調査は、売上高500億円以上のITモダナイゼーションに関与している企業/組織の課長レベル以上を対象に、516人から回答を得た。回答者の上位3つの業界は、製造業(30%)、金融業(23%)、流通業(22%)だった。
PwCコンサルティング パートナー クラウドトランスフォーメーションリーダーの中山裕之氏は会見で、「市場の変化に素早く対応するITの俊敏性と弾力性の向上が、経営にとってより重要になっていく」といい、ITモダナイゼーションが必要な理由として「企業を取り巻く環境変化スピードの加速化」「クラウドコンピューティングの普及」「レガシーシステム問題による多額の経済損失の恐れ」の3つを挙げた。
今回の意識調査では、ITの俊敏性と弾力性が重要と考え、「クラウドの活用状況」「マイクロサービスなどの活用状況」「アジャイル適用の状況」に関する質問に着目し、その活用度合に応じてITモダナイゼーションの成熟度を「先進」「準先進」「その他」の3つに分類した。
その結果は、「先進」の占める割合は全体の7%、「準先進」は25%、その他は68%だった。その上で、中山氏は「日本企業のITモダナイゼーションはまだ3割程度しか進んでいない」と指摘した。

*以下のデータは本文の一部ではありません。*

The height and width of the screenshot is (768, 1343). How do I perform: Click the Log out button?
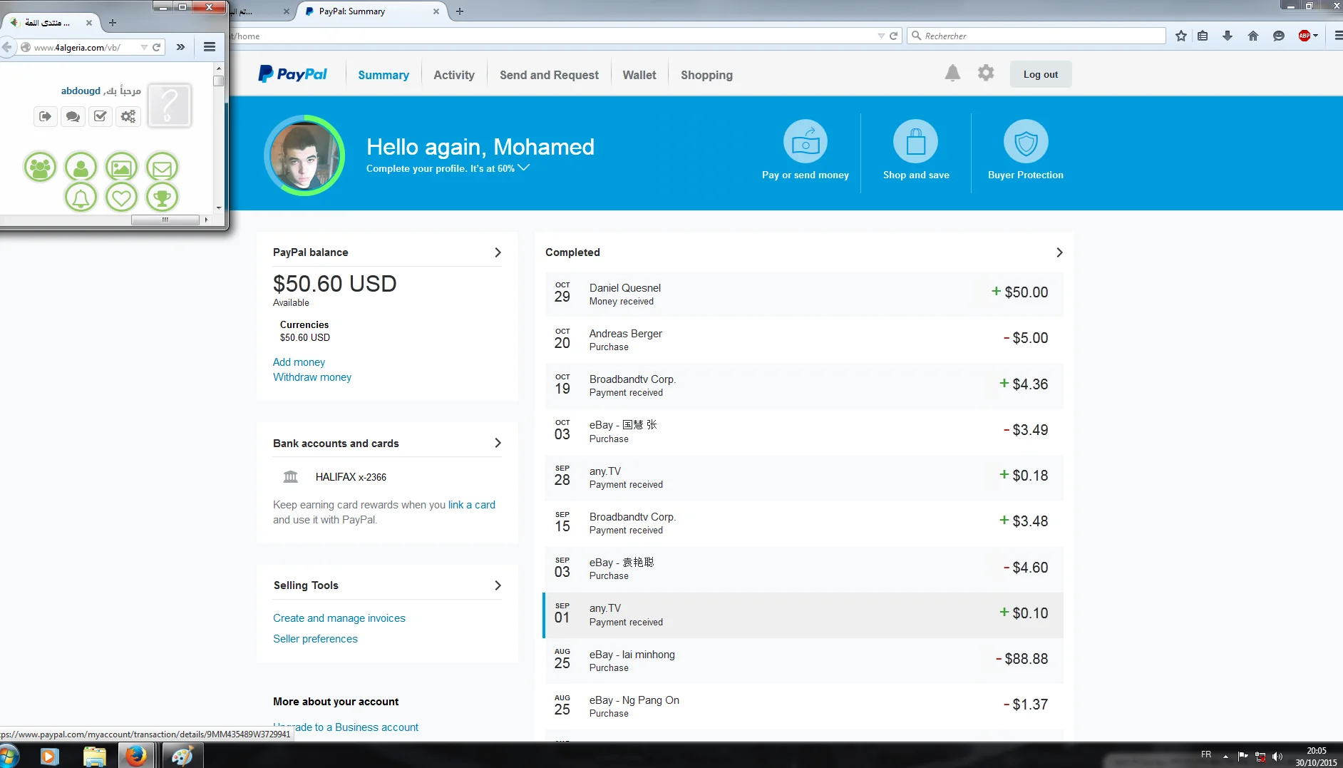click(x=1040, y=74)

新型コロナウイルス感染症(COVID-19)がビジネスに与える影響については、売上高が増加した割合は「先進」は63%、「準先進」は60%だった一方で、「その他」は21%にとどまった。ITモダナイゼーションへの影響についても、取り組みが加速したと回答した割合は「先進」が76%、「準先進」が75%だったのに対し、「その他」は27%だった。